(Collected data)
####
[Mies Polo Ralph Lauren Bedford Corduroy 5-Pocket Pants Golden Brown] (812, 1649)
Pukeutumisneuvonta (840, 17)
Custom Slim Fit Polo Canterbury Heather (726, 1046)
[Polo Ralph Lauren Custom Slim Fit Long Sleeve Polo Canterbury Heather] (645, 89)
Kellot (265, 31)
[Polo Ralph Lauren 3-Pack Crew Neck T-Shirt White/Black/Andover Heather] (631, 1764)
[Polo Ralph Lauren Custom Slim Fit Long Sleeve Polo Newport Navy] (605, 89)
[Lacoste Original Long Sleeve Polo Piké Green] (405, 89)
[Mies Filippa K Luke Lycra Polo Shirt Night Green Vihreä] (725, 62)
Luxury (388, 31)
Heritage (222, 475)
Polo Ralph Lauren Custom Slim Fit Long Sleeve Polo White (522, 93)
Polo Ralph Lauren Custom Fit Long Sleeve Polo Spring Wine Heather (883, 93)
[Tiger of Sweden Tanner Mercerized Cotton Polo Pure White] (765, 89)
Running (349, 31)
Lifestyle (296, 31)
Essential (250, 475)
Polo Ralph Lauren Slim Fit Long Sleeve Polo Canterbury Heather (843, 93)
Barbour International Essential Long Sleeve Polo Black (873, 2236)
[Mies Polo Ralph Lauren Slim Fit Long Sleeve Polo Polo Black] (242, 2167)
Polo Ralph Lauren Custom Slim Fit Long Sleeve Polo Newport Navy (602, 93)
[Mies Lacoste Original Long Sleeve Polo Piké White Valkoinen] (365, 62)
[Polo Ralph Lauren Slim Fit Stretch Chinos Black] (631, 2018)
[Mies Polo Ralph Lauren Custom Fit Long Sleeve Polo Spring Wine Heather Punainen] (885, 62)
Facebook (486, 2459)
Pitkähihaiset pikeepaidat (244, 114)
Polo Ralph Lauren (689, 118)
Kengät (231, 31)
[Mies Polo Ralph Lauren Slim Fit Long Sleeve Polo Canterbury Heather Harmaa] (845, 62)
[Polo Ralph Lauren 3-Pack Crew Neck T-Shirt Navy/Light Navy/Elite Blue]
####
> _Goal of the exercise_:
Copy out exactly the lines that run from the one holding "[Mies Polo Ralph Lauren Custom" through the end of the data above.

> _Your response_:
[Mies Polo Ralph Lauren Custom Fit Long Sleeve Polo Spring Wine Heather Punainen] (885, 62)
Facebook (486, 2459)
Pitkähihaiset pikeepaidat (244, 114)
Polo Ralph Lauren (689, 118)
Kengät (231, 31)
[Mies Polo Ralph Lauren Slim Fit Long Sleeve Polo Canterbury Heather Harmaa] (845, 62)
[Polo Ralph Lauren 3-Pack Crew Neck T-Shirt Navy/Light Navy/Elite Blue]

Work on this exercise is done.